Glasgow Park Inn attack victim tells of struggle to recover one year on

25 June 2021, 10:30 | Updated: 25 June 2021, 10:43

By Alan Zycinski

An asylum seeker stabbed 5 times at the Park Inn in Glasgow a year ago doesn't know if he'll every recover mentally - and physically.

Six people were hurt by Badreddin Abadlla Adam who was then shot dead by police.

19 year old Mo still has night terrors, and is worried about more tests on his damaged liver.

Armed police stormed the Park Inn hotel on West George street on the afternoon of 26th June 2020 - where teenager Mo was slumped bleeding in a corridor after being attacked.

He said: "I was in my room sleeping, but I set my phone to wake me up for breakfast, lunch and dinner, because if you miss a meal, you need to wait for the next one. There was no special treatment, noone was going to save food for you.

"So my phone rang, I opened my eyes and decided to go outside to have lunch. As soon as I opened my door, I took two steps outside and someone stabbed me in the back. I turned to see who it was - that's when he stabbed me in the tummy."

The attacker, Badreddin Abadlla Adam, 28, was shot dead by officers on the scene. Mo was carried out by paramedics and that's when he realised how serious the incident was.

"When I went downstairs, I noticed I was stabbed badly - another victim lying in the stairs, I was crying by then and he was like 'Oh, no!' They got us outside, we were bleeding - he was also hurt, and he was like 'take him to the hospital' and by the time they got me in the ambulance and got me to the hospital it was really really tough on me by then."

The four other victims were aged 17, 20, 38, 53 - while Police Officer David Whyte, 42 was critically injured.

He was fighting for his life in hospital but recovered in the weeks following the attack.

Adam was from Sudan and had been staying in the hotel which was being used as temporary accommodation for asylum seekers during the coronavirus pandemic. It's claimed he was in an increasingly fragile mental state and frequently complained about his accommodation.

Activists had protested about the conditions in the weeks before the attack and have continued to do so since.

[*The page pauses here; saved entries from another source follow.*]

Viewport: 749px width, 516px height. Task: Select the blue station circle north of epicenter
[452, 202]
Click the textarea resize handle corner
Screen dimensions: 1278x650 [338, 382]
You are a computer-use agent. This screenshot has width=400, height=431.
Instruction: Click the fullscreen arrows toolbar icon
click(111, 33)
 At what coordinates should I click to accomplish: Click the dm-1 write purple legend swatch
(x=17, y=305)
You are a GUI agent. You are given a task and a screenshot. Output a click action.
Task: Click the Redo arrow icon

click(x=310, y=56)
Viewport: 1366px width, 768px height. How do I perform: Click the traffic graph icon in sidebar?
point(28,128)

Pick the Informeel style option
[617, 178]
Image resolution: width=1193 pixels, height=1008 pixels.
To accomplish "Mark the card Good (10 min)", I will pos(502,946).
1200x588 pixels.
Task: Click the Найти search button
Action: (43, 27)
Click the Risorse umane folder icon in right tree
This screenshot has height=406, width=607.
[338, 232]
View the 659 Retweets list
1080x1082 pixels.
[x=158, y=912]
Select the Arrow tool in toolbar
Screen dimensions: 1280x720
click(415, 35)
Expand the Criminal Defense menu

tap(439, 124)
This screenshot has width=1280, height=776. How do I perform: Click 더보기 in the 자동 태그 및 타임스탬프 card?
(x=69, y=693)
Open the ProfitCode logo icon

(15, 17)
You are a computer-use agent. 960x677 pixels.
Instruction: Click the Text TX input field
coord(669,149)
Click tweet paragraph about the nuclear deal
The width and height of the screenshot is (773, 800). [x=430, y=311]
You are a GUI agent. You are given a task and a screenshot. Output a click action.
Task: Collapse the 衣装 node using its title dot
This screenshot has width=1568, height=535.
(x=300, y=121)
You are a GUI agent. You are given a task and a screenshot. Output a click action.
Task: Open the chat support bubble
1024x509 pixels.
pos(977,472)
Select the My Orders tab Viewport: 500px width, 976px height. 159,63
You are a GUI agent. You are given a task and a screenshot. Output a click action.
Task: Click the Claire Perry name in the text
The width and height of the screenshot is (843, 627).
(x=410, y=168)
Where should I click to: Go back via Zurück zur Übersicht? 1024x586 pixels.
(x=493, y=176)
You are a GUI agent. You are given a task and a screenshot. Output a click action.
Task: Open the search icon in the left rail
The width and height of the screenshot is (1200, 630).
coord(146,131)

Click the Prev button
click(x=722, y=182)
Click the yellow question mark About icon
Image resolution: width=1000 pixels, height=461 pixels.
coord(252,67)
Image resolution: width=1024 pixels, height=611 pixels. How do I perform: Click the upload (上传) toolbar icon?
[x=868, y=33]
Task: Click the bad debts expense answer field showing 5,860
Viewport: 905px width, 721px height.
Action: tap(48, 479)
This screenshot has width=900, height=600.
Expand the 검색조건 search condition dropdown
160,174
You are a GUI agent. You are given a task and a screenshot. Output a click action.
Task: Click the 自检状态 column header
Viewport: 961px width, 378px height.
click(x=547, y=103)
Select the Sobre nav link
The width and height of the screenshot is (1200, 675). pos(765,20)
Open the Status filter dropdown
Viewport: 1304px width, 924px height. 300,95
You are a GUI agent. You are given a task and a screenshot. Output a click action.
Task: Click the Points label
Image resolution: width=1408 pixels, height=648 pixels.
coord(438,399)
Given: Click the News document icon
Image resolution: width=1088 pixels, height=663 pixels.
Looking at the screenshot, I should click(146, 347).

Pinar Aksu from Refugees for Justice claims little has changed for many of the asylum seekers who were living in the Park Inn at the time of the attack.

She said: "Unfortunately we still have people who are housed in hotels across the city. At the moment Mears says they'll be moved at the end of July, but that raises questions about why they couldn't have been moved previously. We do still have more than 200 people in hotels, so nothing has really changed.

"The sorrow and the pain of everybody is still there. People are very concerned, in terms of, still trying to figure out what happened last year and why it happened. Still not understanding why they were moved into hotel accommodation.

The Home Office has defended the use of hotels to accommodate asylum seekers.

A spokesperson said: "We take the welfare of those in our care extremely seriously. All asylum seekers in hotels are provided with full board accommodation with three meals a day served as well as all other essentials.

"In the aftermath of the Glasgow incident, our accommodation provider offered trauma response services and had regular conversations with residents to ensure mental health needs were addressed.

"Our New Plan for Immigration will reform the broken asylum system; allowing us to welcome people through safe and legal routes, while preventing abuse and pressure on the system and the criminality associated with it."

Mears Group said in a statement: "With the onset of the pandemic in March 2020, due to cessation of all positive and negative decisions on claims, the number of service users receiving asylum accommodation and support increased.

"With the effective shut-down of the housing and lettings market, combined with the need to best support our service users, particularly with health care, it was necessary to use good quality hotels for contingency accommodation.

"This approach was in line with the rest of the UK and with Glasgow City Council’s support for the homeless. We were able to move many service users from hotels last year when COVID-19 restrictions were eased, prioritising those who had been in hotels for the longest time.

"There was however a continuing need for hotel contingency accommodation over the Winter and through the lockdown in the early months of this year. Circumstances are now changing, with the number of service users no longer rising, mainly due to the agreement between Glasgow City Council and the Home Office not to route new service users to Glasgow.

"We are also seeing the housing and lettings market open up and we are now able to procure additional dispersed accommodation in the community. We have 170 service users currently in hotels in Glasgow and we are arranging moves out every day, with the aim of all service users being out of hotels by the end of July.”

Nicola Sturgeon said at the time: "First and foremost, my thoughts are with all those people who have been caught up in this terrible incident, particularly the six injured people taken to hospital for treatment, as well as residents and staff at the hotel.

"I also want to thank all of those police officers whose quick and decisive actions contained the incident - one of whom was among those taken to hospital - as well as the work of the other emergency services."